La campagna delle Tende di AVSI ha risvegliato l’attenzione al tema dello sviluppo e della povertà, ultimamente trascurato dai media e dall’opinione pubblica per far spazio alla crisi finanziaria.

Gli economisti hanno a lungo dibattuto su quale sia l’approccio più efficace per aiutare i paesi poveri a crescere e a uscire dallo stato di notevole sottosviluppo a cui sembrano da anni condannati.
In questo dibattito si sono contrapposte due posizioni.

Da una parte c’è la posizione di persone come Jeffrey Sachs, della Columbia University, che ritengono che i paesi più poveri necessitino di una serie di aiuti e di piani più o meno grandiosi che mobilitino le risorse necessarie per intraprendere una serie di riforme e di iniziative. Esse vanno dalla lotta alla malaria, all’aids e alle altre malattie, al miglioramento del sistema educativo, alle riforme istituzionali ecc. Questo approccio potrebbe essere definito come top down dato che le risorse e le iniziative partono dall’alto, messe a disposizione e in pratica dai generosi donors internazionali: i paesi avanzati e le istituzioni multilaterali (Nazioni Unite, Banca Mondiale ecc.)

Dall’altra parte c’è la posizione di economisti come William Easterly della New York University che ritengono che le iniziative di aiuto ufficiale allo sviluppo siano sostanzialmente inefficaci perché frutto di un approccio statalista/assistenzialista allo sviluppo che distorce fortemente gli incentivi. La risposta secondo questo approccio è di favorire le iniziative di sviluppo dal basso (bottom up), dato che gli uomini rispondono agli incentivi economici una volta che questi sono correttamente disegnati.

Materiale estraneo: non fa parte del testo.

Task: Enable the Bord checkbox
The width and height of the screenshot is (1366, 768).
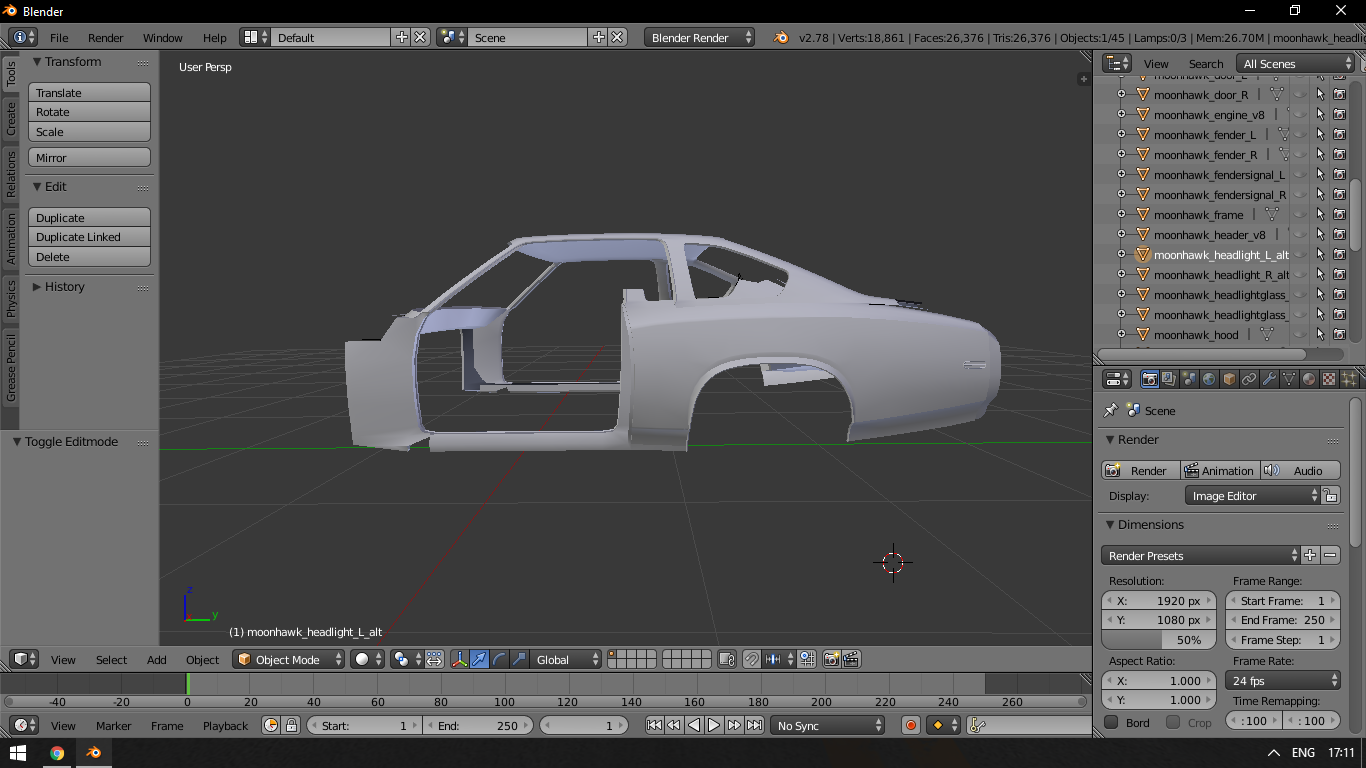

Nonostante le due posizioni abbiano un approccio diametralmente opposto nell’affrontare la problematica dello sviluppo e soprattutto nel disegnare le politiche economiche appropriate, essi condividono una stessa posizione antropologica che considera l’uomo secondo una logica meccanicistica.
Infatti sia che si consideri l’uomo come passivo soggetto ricettore di flussi di aiuti di varia natura, sia che lo si ritenga un individuo razionale che risponde ad appropriati incentivi economici, ultimamente si implica una visione meccanicistica dell’uomo che si ferma al tentativo di soddisfarne i bisogni.

Le testimonianze offerte dalle iniziative di AVSI suggeriscono che c’è una terza via allo sviluppo, più adeguata alla persona e anche più efficace come dimostrano i successi dei progetti di AVSI.
Questa terza via non si ferma al bisogno ma va alla sua radice riconoscendo che l’uomo è povero se non è in grado di soddisfare i propri desideri più profondi, originari e costitutivi (il desiderio di verità, di giustizia, di bellezza ecc.). 
Non è un caso che il titolo della campagna delle tende di quest’anno sia “Lo sviluppo ha un volto”. Come è possibile avere un approccio più adeguato all’uomo nello svolgere un compito difficile come quello della cooperazione per lo sviluppo?

E’ possibile fare questo passo se nell’operare quotidiano si utilizza, utilizzando una espressione cara a Don Giussani, una ragione affettivamente impegnata, perché riconosce che la persona che sto aiutando, pur nella sua condizione di degrado, ha ultimamente lo stesso mio desiderio di verità e di giustizia.

Operativamente ciò significa partire dal presupposto che il valore della persona umana non può essere ridotto nemmeno dalle condizioni di estremo disagio e povertà come quelle riscontrate nei paesi dell’Africa Sub-sahariana o dell’America centro meridionale. La scommessa principale di AVSI è stata dunque la valorizzazione di tutte le esperienze esistenti offerte dalla comunità locale e principalmente dai suoi corpi intermedi che costituivano un primo tentativo di risposta ai bisogni esistenti. “Partire dalla realtà” è già di per sè un’azione educativa che testimonia come proprio le persone più povere e disagiate possono essere protagoniste del cambiamento. E’ scommettendo sulla loro libertà che si rendono i poveri protagonisti dello sviluppo.  Due conseguenze discendono da questo approccio: la prima è che le iniziative di AVSI non sono mai fine a se stesse. Esse sono il seme da cui nascono numerose altre iniziative proprio perché, come è accaduto nell’iniziativa di Ribeira Azul in Brasile, partire dalla realtà significa sì realizzare le case per le persone che vivevano su palafitte fatiscenti, ma anche rendersi conto della loro esigenza educativa ed attivarsi per la realizzazione di asili scuole ecc. La seconda conseguenza è che i progetti di AVSI, rendendo la persona protagonista dello sviluppo, risultano sostenibili nel tempo dalla comunità locale superando il limite principale di molti progetti di aiuto allo sviluppo che, una volta compiti, non resistono alla prova del tempo.